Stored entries
• • • • •

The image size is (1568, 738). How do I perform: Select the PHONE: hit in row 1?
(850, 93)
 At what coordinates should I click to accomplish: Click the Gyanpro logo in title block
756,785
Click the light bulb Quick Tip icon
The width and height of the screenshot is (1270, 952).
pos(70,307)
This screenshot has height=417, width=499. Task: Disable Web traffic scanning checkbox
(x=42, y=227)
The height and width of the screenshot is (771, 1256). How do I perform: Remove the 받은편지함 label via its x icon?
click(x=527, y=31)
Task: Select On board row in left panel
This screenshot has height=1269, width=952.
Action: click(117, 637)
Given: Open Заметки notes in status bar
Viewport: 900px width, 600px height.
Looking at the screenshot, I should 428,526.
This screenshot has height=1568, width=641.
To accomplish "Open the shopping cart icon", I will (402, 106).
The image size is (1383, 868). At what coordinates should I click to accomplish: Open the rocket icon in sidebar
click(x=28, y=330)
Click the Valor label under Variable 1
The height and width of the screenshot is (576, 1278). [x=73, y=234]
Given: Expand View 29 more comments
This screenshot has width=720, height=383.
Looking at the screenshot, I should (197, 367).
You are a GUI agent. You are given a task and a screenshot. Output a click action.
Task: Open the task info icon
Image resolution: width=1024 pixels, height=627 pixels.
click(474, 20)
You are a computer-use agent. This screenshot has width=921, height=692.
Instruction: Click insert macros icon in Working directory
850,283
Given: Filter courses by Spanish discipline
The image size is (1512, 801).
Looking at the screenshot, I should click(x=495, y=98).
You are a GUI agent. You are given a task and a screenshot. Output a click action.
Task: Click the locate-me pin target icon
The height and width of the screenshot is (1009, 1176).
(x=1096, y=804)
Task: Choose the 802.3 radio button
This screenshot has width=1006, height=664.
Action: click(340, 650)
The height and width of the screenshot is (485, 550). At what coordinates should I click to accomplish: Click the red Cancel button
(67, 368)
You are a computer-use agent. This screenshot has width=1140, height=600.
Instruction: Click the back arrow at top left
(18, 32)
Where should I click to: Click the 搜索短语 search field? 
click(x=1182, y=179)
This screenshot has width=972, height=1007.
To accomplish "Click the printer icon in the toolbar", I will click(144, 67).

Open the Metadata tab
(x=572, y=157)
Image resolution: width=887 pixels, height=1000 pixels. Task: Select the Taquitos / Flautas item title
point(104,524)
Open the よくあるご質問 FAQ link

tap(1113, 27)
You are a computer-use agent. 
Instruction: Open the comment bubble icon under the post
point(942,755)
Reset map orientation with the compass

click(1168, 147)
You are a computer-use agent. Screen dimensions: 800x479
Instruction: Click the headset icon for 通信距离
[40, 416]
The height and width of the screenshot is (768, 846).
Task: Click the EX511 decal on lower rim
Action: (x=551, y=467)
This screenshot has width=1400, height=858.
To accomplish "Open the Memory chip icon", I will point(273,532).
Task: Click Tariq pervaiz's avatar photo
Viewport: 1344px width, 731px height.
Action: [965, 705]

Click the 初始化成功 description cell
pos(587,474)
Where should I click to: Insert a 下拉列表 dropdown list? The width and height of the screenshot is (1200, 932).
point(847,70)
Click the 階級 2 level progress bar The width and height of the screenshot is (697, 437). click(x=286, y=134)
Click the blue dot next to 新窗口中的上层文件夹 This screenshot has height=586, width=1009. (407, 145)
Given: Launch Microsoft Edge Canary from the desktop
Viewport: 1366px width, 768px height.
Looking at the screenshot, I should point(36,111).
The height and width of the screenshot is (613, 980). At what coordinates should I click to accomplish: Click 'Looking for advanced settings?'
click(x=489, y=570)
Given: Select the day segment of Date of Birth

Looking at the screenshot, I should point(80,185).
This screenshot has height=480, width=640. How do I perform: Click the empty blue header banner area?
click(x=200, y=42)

• • • • •

EXERCISE REQUIREMENTS – Transcribe the data above so that every line matches exactly.

RESULT OF THE EXERCISE –
The image size is (1568, 738). How do I perform: Select the PHONE: hit in row 1?
(850, 93)
 At what coordinates should I click to accomplish: Click the Gyanpro logo in title block
756,785
Click the light bulb Quick Tip icon
The width and height of the screenshot is (1270, 952).
pos(70,307)
This screenshot has height=417, width=499. Task: Disable Web traffic scanning checkbox
(x=42, y=227)
The height and width of the screenshot is (771, 1256). How do I perform: Remove the 받은편지함 label via its x icon?
click(x=527, y=31)
Task: Select On board row in left panel
This screenshot has height=1269, width=952.
Action: click(117, 637)
Given: Open Заметки notes in status bar
Viewport: 900px width, 600px height.
Looking at the screenshot, I should 428,526.
This screenshot has height=1568, width=641.
To accomplish "Open the shopping cart icon", I will (402, 106).
The image size is (1383, 868). At what coordinates should I click to accomplish: Open the rocket icon in sidebar
click(x=28, y=330)
Click the Valor label under Variable 1
The height and width of the screenshot is (576, 1278). [x=73, y=234]
Given: Expand View 29 more comments
This screenshot has width=720, height=383.
Looking at the screenshot, I should (197, 367).
You are a GUI agent. You are given a task and a screenshot. Output a click action.
Task: Open the task info icon
Image resolution: width=1024 pixels, height=627 pixels.
click(474, 20)
You are a computer-use agent. This screenshot has width=921, height=692.
Instruction: Click insert macros icon in Working directory
850,283
Given: Filter courses by Spanish discipline
The image size is (1512, 801).
Looking at the screenshot, I should click(x=495, y=98).
You are a GUI agent. You are given a task and a screenshot. Output a click action.
Task: Click the locate-me pin target icon
The height and width of the screenshot is (1009, 1176).
(x=1096, y=804)
Task: Choose the 802.3 radio button
This screenshot has width=1006, height=664.
Action: click(340, 650)
The height and width of the screenshot is (485, 550). At what coordinates should I click to accomplish: Click the red Cancel button
(67, 368)
You are a computer-use agent. This screenshot has width=1140, height=600.
Instruction: Click the back arrow at top left
(18, 32)
Where should I click to: Click the 搜索短语 search field? 
click(x=1182, y=179)
This screenshot has width=972, height=1007.
To accomplish "Click the printer icon in the toolbar", I will click(144, 67).

Open the Metadata tab
(x=572, y=157)
Image resolution: width=887 pixels, height=1000 pixels. Task: Select the Taquitos / Flautas item title
point(104,524)
Open the よくあるご質問 FAQ link

tap(1113, 27)
You are a computer-use agent. 
Instruction: Open the comment bubble icon under the post
point(942,755)
Reset map orientation with the compass

click(1168, 147)
You are a computer-use agent. Screen dimensions: 800x479
Instruction: Click the headset icon for 通信距离
[40, 416]
The height and width of the screenshot is (768, 846).
Task: Click the EX511 decal on lower rim
Action: (x=551, y=467)
This screenshot has width=1400, height=858.
To accomplish "Open the Memory chip icon", I will point(273,532).
Task: Click Tariq pervaiz's avatar photo
Viewport: 1344px width, 731px height.
Action: [965, 705]

Click the 初始化成功 description cell
pos(587,474)
Where should I click to: Insert a 下拉列表 dropdown list? The width and height of the screenshot is (1200, 932).
point(847,70)
Click the 階級 2 level progress bar The width and height of the screenshot is (697, 437). click(x=286, y=134)
Click the blue dot next to 新窗口中的上层文件夹 This screenshot has height=586, width=1009. (407, 145)
Given: Launch Microsoft Edge Canary from the desktop
Viewport: 1366px width, 768px height.
Looking at the screenshot, I should point(36,111).
The height and width of the screenshot is (613, 980). At what coordinates should I click to accomplish: Click 'Looking for advanced settings?'
click(x=489, y=570)
Given: Select the day segment of Date of Birth

Looking at the screenshot, I should point(80,185).
This screenshot has height=480, width=640. How do I perform: Click the empty blue header banner area?
click(x=200, y=42)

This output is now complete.